Au XVIIe siècle, les ateliers de la Marine dessinaient les figures de proue et les ornements précieux des vaisseaux. Aujourd’hui, sept bateaux délavés, délabrés, sont empilés face au musée de la Marine de Toulon. Le plasticien japonais Tadashi Kawamata a récupéré les embarcations abandonnées dans la célèbre rade pour dresser ce manifeste écologique, en lien avec l’histoire maritime de la ville. Cet été, les flâneurs qui se faufileront sous l’installation monumentale ne seront pas au bout de leurs surprises.

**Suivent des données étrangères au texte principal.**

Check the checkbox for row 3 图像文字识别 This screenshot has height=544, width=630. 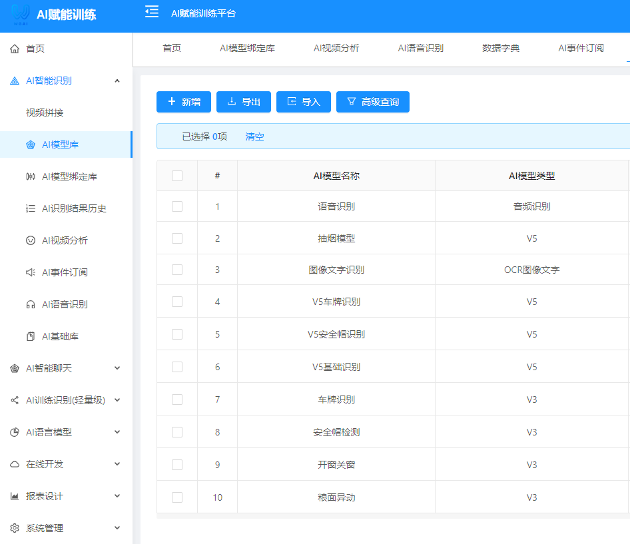tap(176, 269)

Six lieux emblématiques toulonnais accueillent, jusqu’au 31 octobre, des expositions révélant la volonté de cette ville hybride de mettre les deux pieds dans le design et l’architecture d’intérieur et de prouver que son identité ne se réduit pas au gigantesque arsenal de la Marine nationale bordant sa somptueuse rade. En quinze ans, d’un spectaculaire coup de rein, Toulon s’est redessinée et mise aujourd’hui sur la culture et la jeunesse. Une lame de fond qui ne doit rien au hasard, mais à une volonté politique et à quelques bonnes fées.
Toulon ville de culture
À vingt kilomètres de la capitale varoise, la Villa Noailles, haut lieu de la mode et de la photographie, orchestre depuis quinze étés un festival consacré au design. La métamorphose de sa voisine a fait naître l’idée d’y lancer un second volet de cette « Design Parade » qui serait consacré à l’architecture d’intérieur. La manifestation fête cette année son cinquième anniversaire et continue de mettre en lumière toutes les pépites architecturales que le coming out patrimonial de la ville a révélées.
Entre-temps, Toulon a fini de réhabiliter son centre et mené un pharaonique chantier en pleine ville pour créer un « Quartier de la connaissance et de la créativité ». Fil rouge : faire souffler un fort vent de jeunesse. L’école supérieure d’art et de design, jusqu’alors reléguée en périphérie, y a pris ses quartiers. « Depuis, le nombre de candidats a doublé », se réjouit son directeur, Jean-Marc Avrilla, ravi de cette nouvelle visibilité.
Une mutation culturelle
Sa voisine s’appelle Camondo Méditerranée, petite sœur de la célèbre école d’architecture intérieure et de design parisienne. « Cette ville en mutation est un terrain de jeu magnifique », constate la directrice de cette école, Margaret Iragui, séduite par la diversité architecturale autant que par les multiples jachères toulonnaises. Elle poursuit : « C’est une ville demandeuse. C’est enthousiasmant d’arriver pile au bon moment pour participer à cette mutation. »
Les visiteurs de la Design Parade partagent ce sentiment en s’enfonçant dans la ville provençale réhabilitée, fraîche avec ses rues étroites et ses passages ; en découvrant, depuis le partenariat de trois ans noué avec la métropole toulonnaise, les trésors des collections de design nationales du Centre Pompidou ; en poussant la porte d’un ancien évêché, réveillé par les expositions des jeunes architectes d’intérieur ; en se promenant dans la rade scintillante, sillonnée de bateaux de plaisance et de navires de guerre; en admirant une architecture moderniste encore très présente ; en sautant dans le téléphérique pour embrasser d’un seul regard cette ville qui marie villégiature, culture et business, se réinvente, retisse l’urbain et laisse flotter, entre mer et montagne, ce voile léger et frémissant du changement.